我清晰记得,在小学五年级之前,五条悟他们还是带我玩的。
这么说好像很奇怪,毕竟五条家的少爷是独狼是众所周知的事情,他也没有什么朋友。
哦,所以更正一下,在小学五年级之前,五条悟还是给过我眼神的。那传说中的六眼太漂亮了,任谁都会被吸引吧。
长辈们总是说着,那可是五条家的少爷,同龄人要好好陪人家玩,仿佛把成年人社会中的阿谀奉承带到孩子们的世界中。然而,五条悟的规则可和大人们不一样。他那副德行也不需要什么围着他转的人。

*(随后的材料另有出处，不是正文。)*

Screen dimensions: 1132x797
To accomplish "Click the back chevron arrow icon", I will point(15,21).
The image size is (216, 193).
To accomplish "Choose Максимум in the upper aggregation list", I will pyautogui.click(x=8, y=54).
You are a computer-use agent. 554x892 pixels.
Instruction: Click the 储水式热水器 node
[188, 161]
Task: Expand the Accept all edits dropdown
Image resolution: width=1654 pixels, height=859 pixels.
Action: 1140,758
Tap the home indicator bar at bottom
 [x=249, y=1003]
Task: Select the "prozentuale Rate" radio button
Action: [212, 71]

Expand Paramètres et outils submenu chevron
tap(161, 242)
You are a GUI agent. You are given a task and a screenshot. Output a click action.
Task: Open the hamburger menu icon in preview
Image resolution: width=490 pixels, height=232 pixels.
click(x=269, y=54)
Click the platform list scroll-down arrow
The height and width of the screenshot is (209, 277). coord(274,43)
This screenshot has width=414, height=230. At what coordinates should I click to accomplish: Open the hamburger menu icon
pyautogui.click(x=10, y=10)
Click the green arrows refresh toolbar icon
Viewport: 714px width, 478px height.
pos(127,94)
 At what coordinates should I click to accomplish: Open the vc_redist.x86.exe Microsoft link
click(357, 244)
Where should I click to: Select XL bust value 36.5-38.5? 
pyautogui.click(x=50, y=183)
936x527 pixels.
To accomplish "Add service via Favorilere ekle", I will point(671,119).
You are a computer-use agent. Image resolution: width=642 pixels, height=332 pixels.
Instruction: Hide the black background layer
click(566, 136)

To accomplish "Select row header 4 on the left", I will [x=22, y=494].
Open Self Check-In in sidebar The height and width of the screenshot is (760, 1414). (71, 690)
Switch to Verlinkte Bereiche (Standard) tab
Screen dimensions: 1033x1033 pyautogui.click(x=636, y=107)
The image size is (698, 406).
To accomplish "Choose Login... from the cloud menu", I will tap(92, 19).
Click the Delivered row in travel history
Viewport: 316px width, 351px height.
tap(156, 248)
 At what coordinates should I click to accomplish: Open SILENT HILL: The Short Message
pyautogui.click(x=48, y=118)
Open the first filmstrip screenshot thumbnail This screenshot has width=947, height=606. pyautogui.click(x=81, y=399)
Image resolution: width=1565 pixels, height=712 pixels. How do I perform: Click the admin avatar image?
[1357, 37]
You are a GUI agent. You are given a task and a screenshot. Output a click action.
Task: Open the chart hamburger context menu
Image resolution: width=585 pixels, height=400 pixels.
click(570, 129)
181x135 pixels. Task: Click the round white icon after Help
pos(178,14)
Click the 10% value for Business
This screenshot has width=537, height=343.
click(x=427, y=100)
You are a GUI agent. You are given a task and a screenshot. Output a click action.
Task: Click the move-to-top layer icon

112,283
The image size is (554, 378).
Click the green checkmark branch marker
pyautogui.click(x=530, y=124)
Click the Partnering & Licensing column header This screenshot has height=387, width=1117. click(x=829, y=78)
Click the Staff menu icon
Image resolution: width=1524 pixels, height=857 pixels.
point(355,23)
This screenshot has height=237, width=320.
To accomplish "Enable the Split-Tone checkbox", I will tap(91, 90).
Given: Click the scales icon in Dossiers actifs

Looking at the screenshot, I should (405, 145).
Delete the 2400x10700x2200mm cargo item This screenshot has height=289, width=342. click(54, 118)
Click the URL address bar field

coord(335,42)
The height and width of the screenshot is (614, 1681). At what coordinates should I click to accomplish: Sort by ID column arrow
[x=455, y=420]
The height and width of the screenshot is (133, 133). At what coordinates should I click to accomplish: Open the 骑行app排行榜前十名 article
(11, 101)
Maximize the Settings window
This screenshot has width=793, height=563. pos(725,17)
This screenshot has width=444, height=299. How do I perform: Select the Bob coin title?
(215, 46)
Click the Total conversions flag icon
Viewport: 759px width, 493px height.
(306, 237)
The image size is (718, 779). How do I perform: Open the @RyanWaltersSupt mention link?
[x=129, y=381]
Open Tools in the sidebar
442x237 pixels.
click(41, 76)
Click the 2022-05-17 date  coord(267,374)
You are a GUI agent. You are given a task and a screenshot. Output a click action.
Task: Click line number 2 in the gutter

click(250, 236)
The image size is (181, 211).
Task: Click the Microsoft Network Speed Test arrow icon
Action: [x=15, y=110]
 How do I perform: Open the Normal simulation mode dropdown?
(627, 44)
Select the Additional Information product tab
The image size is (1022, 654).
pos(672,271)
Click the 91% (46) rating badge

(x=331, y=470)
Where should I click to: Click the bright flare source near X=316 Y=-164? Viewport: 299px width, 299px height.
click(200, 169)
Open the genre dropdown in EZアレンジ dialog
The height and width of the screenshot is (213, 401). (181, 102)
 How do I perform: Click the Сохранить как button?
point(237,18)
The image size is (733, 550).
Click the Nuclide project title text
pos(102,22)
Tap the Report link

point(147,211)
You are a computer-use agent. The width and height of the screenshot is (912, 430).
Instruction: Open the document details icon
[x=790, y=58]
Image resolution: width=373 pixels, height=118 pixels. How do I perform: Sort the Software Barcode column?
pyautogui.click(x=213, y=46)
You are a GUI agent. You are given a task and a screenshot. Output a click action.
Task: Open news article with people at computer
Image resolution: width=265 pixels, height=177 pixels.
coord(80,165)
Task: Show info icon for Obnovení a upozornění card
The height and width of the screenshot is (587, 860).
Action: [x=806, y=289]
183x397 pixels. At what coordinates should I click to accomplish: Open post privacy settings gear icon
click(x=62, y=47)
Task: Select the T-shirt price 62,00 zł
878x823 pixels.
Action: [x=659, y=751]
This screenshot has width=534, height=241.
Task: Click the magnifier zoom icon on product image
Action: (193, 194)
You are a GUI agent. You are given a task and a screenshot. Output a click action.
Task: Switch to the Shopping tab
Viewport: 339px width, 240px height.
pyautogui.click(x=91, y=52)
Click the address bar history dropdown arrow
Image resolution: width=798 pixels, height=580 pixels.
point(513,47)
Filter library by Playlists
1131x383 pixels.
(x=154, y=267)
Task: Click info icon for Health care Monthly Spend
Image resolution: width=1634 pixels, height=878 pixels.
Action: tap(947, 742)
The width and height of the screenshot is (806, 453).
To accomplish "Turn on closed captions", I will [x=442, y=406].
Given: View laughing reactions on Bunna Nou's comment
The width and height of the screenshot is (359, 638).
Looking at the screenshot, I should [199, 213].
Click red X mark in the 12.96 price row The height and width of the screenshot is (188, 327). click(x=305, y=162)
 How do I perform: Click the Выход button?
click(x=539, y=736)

所以,其后果就是,我跟着兄长们和他也只算有点儿点头之交——直到小学五年级为止。我至今都不知道当年到底发生了什么,反正令人心酸的是,兄长们偶尔还会被御三家的五条拉过去给他们的少爷当体术陪练,而我则连当跟屁虫的资格都没有。
这也是没办法的事。
01.
我没有成为优秀咒术师的才能,也没有继承家族的咒术术式。
我在这方面唯一表现出来与正常人不同的地方,大概就是……嗯,能看到咒灵吧。我的母亲摸着我的脑袋感到可惜,说以后最多也只能成为“窗”。
那个时候我还小,没有什么概念。
后来,随着兄长们逐渐掌握了成型的术式,我看着那类似魔法的奇迹,喊出了666,才意识到这个世界的另一面。
咒术的世界,常识的世界。这份“神秘”危险至极,与死亡相伴,却又维持着这个世界的能量框架。
我的兄长安慰我说,不会咒术也好啊,起码安全。妹妹就是要被哥哥保护嘛……
我认识到了术师与非术师的隔阂,却也只能低着头认命,不再去围观兄长们的训练。
02.
如果说人生是有幸运值的话,我想,大概我用光了自己所有的幸运值,换来了中学三年与五条悟同班。那个时候的五条悟虽然还带着点儿天然的疏离感,可已经是全校知名的问题学生。
那个年代也流行这种人设,家世良好的叛逆不良,长得又帅,随随便便就能引起全校女生的尖叫和全校男生的不爽。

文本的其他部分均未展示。